Start of Data records
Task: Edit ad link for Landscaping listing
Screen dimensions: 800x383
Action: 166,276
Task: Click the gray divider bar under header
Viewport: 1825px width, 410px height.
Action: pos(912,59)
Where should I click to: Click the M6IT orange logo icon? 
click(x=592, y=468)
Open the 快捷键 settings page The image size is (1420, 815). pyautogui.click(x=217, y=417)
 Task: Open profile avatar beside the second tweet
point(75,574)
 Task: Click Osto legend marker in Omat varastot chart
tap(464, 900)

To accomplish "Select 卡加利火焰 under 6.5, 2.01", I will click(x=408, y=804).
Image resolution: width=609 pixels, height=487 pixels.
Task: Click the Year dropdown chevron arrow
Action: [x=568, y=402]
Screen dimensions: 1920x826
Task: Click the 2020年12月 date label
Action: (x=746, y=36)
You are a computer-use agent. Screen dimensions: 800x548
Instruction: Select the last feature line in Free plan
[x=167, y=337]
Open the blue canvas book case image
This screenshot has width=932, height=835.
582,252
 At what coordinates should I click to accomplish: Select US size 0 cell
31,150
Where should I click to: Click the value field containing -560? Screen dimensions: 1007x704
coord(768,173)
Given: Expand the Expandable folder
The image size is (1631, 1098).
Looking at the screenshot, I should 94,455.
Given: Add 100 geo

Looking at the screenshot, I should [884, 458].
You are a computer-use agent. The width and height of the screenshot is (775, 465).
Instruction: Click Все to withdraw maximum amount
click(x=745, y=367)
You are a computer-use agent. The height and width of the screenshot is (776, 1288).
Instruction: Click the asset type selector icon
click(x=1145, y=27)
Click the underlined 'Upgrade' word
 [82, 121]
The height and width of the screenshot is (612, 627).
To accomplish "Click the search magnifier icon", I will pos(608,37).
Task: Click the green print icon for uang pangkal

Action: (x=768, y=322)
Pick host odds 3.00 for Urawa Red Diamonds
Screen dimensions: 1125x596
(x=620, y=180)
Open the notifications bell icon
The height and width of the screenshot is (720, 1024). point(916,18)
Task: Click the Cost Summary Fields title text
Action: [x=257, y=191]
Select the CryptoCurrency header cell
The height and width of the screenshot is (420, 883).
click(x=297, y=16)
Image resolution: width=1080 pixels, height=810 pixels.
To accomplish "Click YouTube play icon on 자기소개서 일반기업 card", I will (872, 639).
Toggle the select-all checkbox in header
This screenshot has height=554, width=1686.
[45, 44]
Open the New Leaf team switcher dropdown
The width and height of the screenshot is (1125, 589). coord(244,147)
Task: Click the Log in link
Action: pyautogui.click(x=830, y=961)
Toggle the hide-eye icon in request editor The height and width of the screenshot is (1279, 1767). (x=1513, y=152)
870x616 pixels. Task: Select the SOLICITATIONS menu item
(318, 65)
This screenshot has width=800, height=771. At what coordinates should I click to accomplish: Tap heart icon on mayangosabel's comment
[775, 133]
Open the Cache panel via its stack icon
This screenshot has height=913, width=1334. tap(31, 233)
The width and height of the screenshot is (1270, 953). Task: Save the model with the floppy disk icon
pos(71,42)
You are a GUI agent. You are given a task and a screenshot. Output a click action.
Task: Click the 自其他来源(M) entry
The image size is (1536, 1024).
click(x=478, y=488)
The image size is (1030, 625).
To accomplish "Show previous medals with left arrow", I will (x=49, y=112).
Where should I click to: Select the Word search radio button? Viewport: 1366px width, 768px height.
End of Data records
Task directions: Copy the records above. Keep every word as it is.

Task solution:
Task: Edit ad link for Landscaping listing
Screen dimensions: 800x383
Action: 166,276
Task: Click the gray divider bar under header
Viewport: 1825px width, 410px height.
Action: pos(912,59)
Where should I click to: Click the M6IT orange logo icon? 
click(x=592, y=468)
Open the 快捷键 settings page The image size is (1420, 815). pyautogui.click(x=217, y=417)
 Task: Open profile avatar beside the second tweet
point(75,574)
 Task: Click Osto legend marker in Omat varastot chart
tap(464, 900)

To accomplish "Select 卡加利火焰 under 6.5, 2.01", I will click(x=408, y=804).
Image resolution: width=609 pixels, height=487 pixels.
Task: Click the Year dropdown chevron arrow
Action: [x=568, y=402]
Screen dimensions: 1920x826
Task: Click the 2020年12月 date label
Action: (x=746, y=36)
You are a computer-use agent. Screen dimensions: 800x548
Instruction: Select the last feature line in Free plan
[x=167, y=337]
Open the blue canvas book case image
This screenshot has width=932, height=835.
582,252
 At what coordinates should I click to accomplish: Select US size 0 cell
31,150
Where should I click to: Click the value field containing -560? Screen dimensions: 1007x704
coord(768,173)
Given: Expand the Expandable folder
The image size is (1631, 1098).
Looking at the screenshot, I should 94,455.
Given: Add 100 geo

Looking at the screenshot, I should [884, 458].
You are a computer-use agent. The width and height of the screenshot is (775, 465).
Instruction: Click Все to withdraw maximum amount
click(x=745, y=367)
You are a computer-use agent. The height and width of the screenshot is (776, 1288).
Instruction: Click the asset type selector icon
click(x=1145, y=27)
Click the underlined 'Upgrade' word
 [82, 121]
The height and width of the screenshot is (612, 627).
To accomplish "Click the search magnifier icon", I will pos(608,37).
Task: Click the green print icon for uang pangkal

Action: (x=768, y=322)
Pick host odds 3.00 for Urawa Red Diamonds
Screen dimensions: 1125x596
(x=620, y=180)
Open the notifications bell icon
The height and width of the screenshot is (720, 1024). point(916,18)
Task: Click the Cost Summary Fields title text
Action: [x=257, y=191]
Select the CryptoCurrency header cell
The height and width of the screenshot is (420, 883).
click(x=297, y=16)
Image resolution: width=1080 pixels, height=810 pixels.
To accomplish "Click YouTube play icon on 자기소개서 일반기업 card", I will (872, 639).
Toggle the select-all checkbox in header
This screenshot has height=554, width=1686.
[45, 44]
Open the New Leaf team switcher dropdown
The width and height of the screenshot is (1125, 589). coord(244,147)
Task: Click the Log in link
Action: pyautogui.click(x=830, y=961)
Toggle the hide-eye icon in request editor The height and width of the screenshot is (1279, 1767). (x=1513, y=152)
870x616 pixels. Task: Select the SOLICITATIONS menu item
(318, 65)
This screenshot has width=800, height=771. At what coordinates should I click to accomplish: Tap heart icon on mayangosabel's comment
[775, 133]
Open the Cache panel via its stack icon
This screenshot has height=913, width=1334. tap(31, 233)
The width and height of the screenshot is (1270, 953). Task: Save the model with the floppy disk icon
pos(71,42)
You are a GUI agent. You are given a task and a screenshot. Output a click action.
Task: Click the 自其他来源(M) entry
The image size is (1536, 1024).
click(x=478, y=488)
The image size is (1030, 625).
To accomplish "Show previous medals with left arrow", I will (x=49, y=112).
Where should I click to: Select the Word search radio button? Viewport: 1366px width, 768px height.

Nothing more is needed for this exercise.